Face à l’augmentation continue du coût des carburants, les transporteurs routiers français revoient leur organisation et maintiennent la pression sur les pouvoirs publics. Partout dans le pays, des actions sont annoncées cette semaine, les professionnels estimant que les réponses apportées jusqu’ici restent insuffisantes.
Le gouvernement a pourtant dévoilé récemment un dispositif d’aide de 50 millions d’euros destiné aux petites et moyennes entreprises du secteur. Cette enveloppe, équivalente à environ 20 centimes par litre, doit être versée en avril. Mais sur le terrain, la mesure ne convainc pas. De nombreux acteurs jugent ce soutien trop limité pour compenser réellement l’envolée des prix.
Depuis le début du conflit au Moyen-Orient, les coûts d’exploitation ont fortement augmenté, contraignant les entreprises à s’adapter rapidement. Certains chauffeurs ont choisi de réduire leur vitesse sur les routes afin de consommer moins de carburant. Passer de 90 à 80 km/h permet de faire des économies, même si cela allonge les temps de trajet, en particulier sur les longues distances. Pour se rendre dans la Creuse depuis le Haut-Rhin, Cyrille Matthieu, chauffeur routier, roule à 80 km/h au lieu de 90 km/h. “Il faut s’adapter. Si ça peut permettre de faire des économies et de passer la crise, il ne faut pas hésiter”, explique-t-il, auprès de France 3 Grand Est.
Du côté des entreprises, d’autres stratégies sont mises en place. Plusieurs dirigeants ont décidé de répercuter une partie des hausses sur leurs clients. Si certains acceptent ces ajustements tarifaires, la marge de manœuvre reste limitée, car tous ne peuvent pas absorber ces surcoûts.

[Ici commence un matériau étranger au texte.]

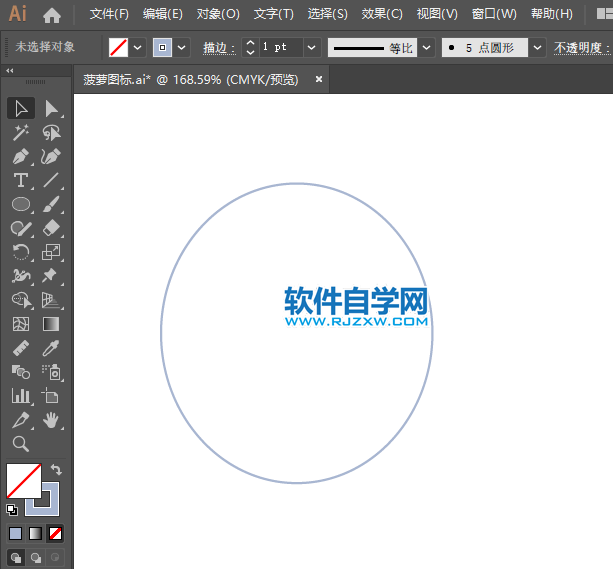Select the Eyedropper tool
Image resolution: width=613 pixels, height=569 pixels.
[52, 348]
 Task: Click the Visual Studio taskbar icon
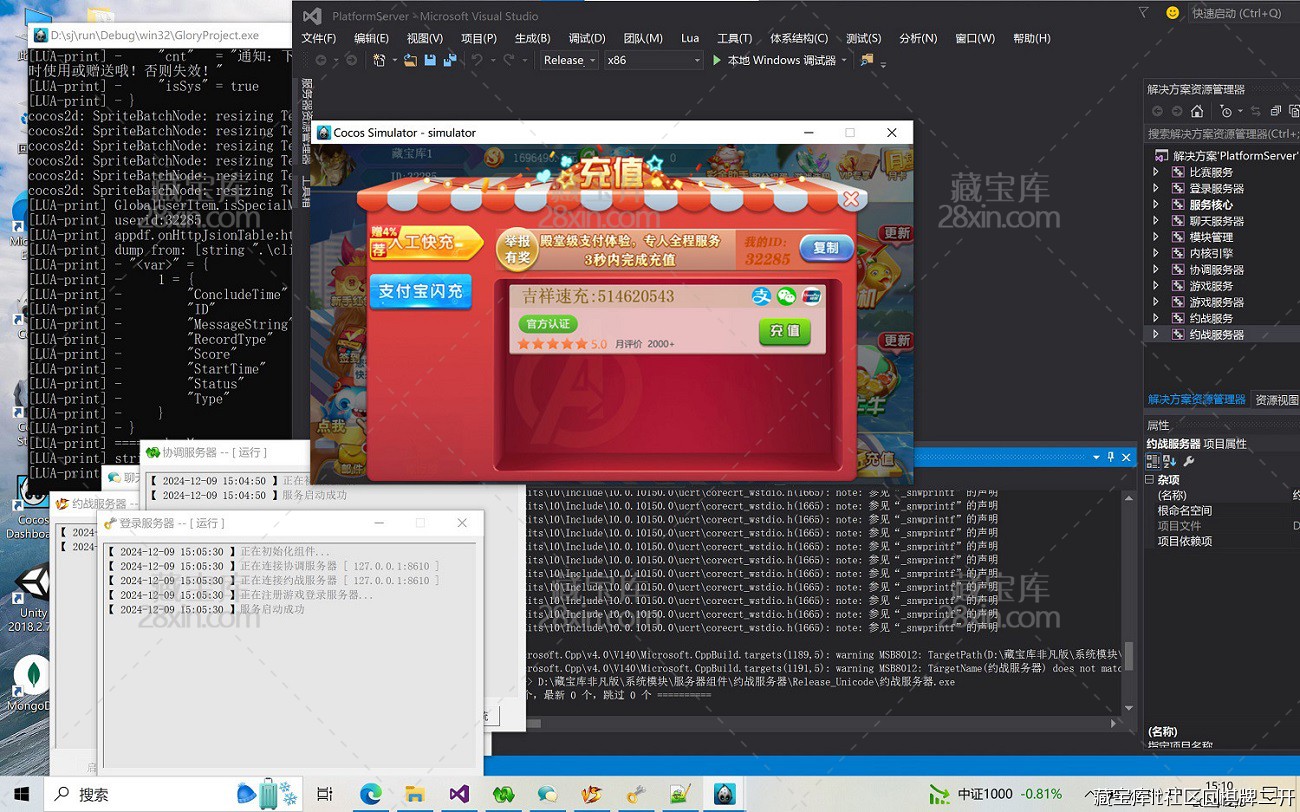459,794
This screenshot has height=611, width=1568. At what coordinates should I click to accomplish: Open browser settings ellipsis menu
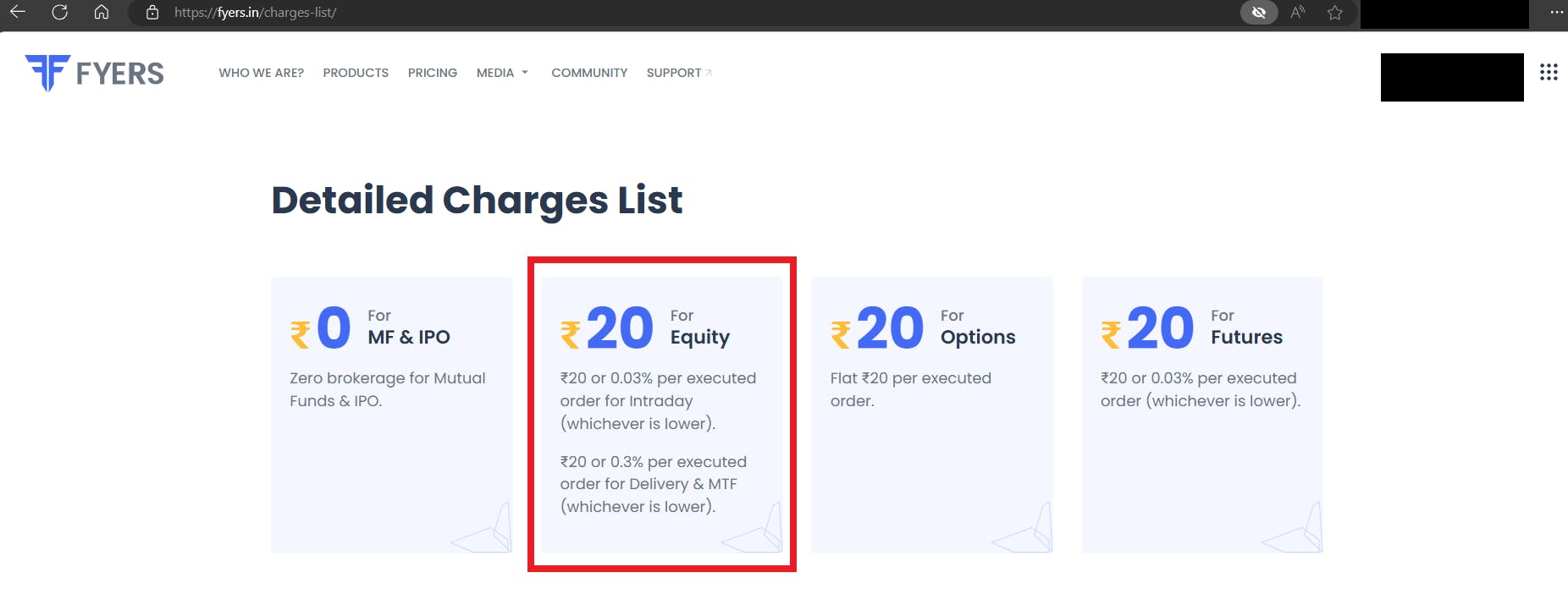[x=1556, y=12]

Parallèlement, une partie de la profession continue de se mobiliser pour obtenir des mesures plus conséquentes. Les revendications portent notamment sur un soutien financier renforcé et des dispositifs adaptés à la situation actuelle.
Pour tenter d’apaiser les inquiétudes, le gouvernement n’exclut pas de recourir à des solutions comme le chômage partiel si la situation devait se dégrader davantage. Quant à la prolongation de l’aide au carburant au-delà du mois d’avril, elle reste incertaine et dépendra de l’évolution du contexte international et économique.